You are viewing a plain text version of this content. The canonical link for it is here.
Posted to solr-user@lucene.apache.org by Galen Pahlke <pa...@gmail.com> on 2008/07/11 01:55:55 UTC

Search slow on a field with many unique values (date)

Hi all,
I have an index with 40 million small records with about 10 fields each.
As my index size grows, I've noticed that queries involving the date field (
range queries, order by, etc) are taking a disproportionately long time.
Could this perhaps be because a date field has so many possible unique
values?  I don't know how to find out exactly, but I'd guess there are
at least a few million unique dates in the index.  Would increasing the
granularity of the date field so that there are less unique values likely
increase
search speed?  Any other suggestions?

Thanks,
- Galen

Re: Search slow on a field with many unique values (date)

Posted by Norberto Meijome <fr...@meijome.net>.
On Thu, 10 Jul 2008 17:55:55 -0600
"Galen Pahlke" <pa...@gmail.com> wrote:

> Could this perhaps be because a date field has so many possible unique
> values?  I don't know how to find out exactly, but I'd guess there are
> at least a few million unique dates in the index.  Would increasing the
> granularity of the date field so that there are less unique values likely
> increase
> search speed?  

Surely you mean decreasing the granularity... ie, from dates which include
milliseconds , to something like, say, minute, or even seconds, can make a big
difference.

alternatively, what I've done on date fields that need fast searches, is to
convert them at data loading time into a numeric field of the form YYYYMMDD or
YYYYMMDDHHMM . it won't allow you to directly query for NOW - 4 , but you can
do the calculation when preparing the search and obtain the same result.

B

_________________________
{Beto|Norberto|Numard} Meijome

"He has no enemies, but is intensely disliked by his friends."
  Oscar Wilde

I speak for myself, not my employer.

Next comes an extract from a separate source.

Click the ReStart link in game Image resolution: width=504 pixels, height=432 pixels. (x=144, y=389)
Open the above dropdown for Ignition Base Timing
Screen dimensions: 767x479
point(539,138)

Contents may be hot. Slippery when wet.
Reading disclaimers makes you go blind. Writing them is worse. You have been
Warned.

Re: Search slow on a field with many unique values (date)

Posted by Mike Klaas <mi...@gmail.com>.
On 10-Jul-08, at 4:55 PM, Galen Pahlke wrote:

> Hi all,
> I have an index with 40 million small records with about 10 fields  
> each.
> As my index size grows, I've noticed that queries involving the date  
> field (
> range queries, order by, etc) are taking a disproportionately long  
> time.
> Could this perhaps be because a date field has so many possible unique
> values?  I don't know how to find out exactly, but I'd guess there are
> at least a few million unique dates in the index.  Would increasing  
> the
> granularity of the date field so that there are less unique values  
> likely
> increase
> search speed?  Any other suggestions?

Yep, "increasing" (I'd be tempted to say "decreasing") the granularity  
here can make a huge difference,  both in terms of speed and memory  
consumption (especially for range queries).

It would also be wise to ensure that queries of these types are in  
your search warmup.

-Mike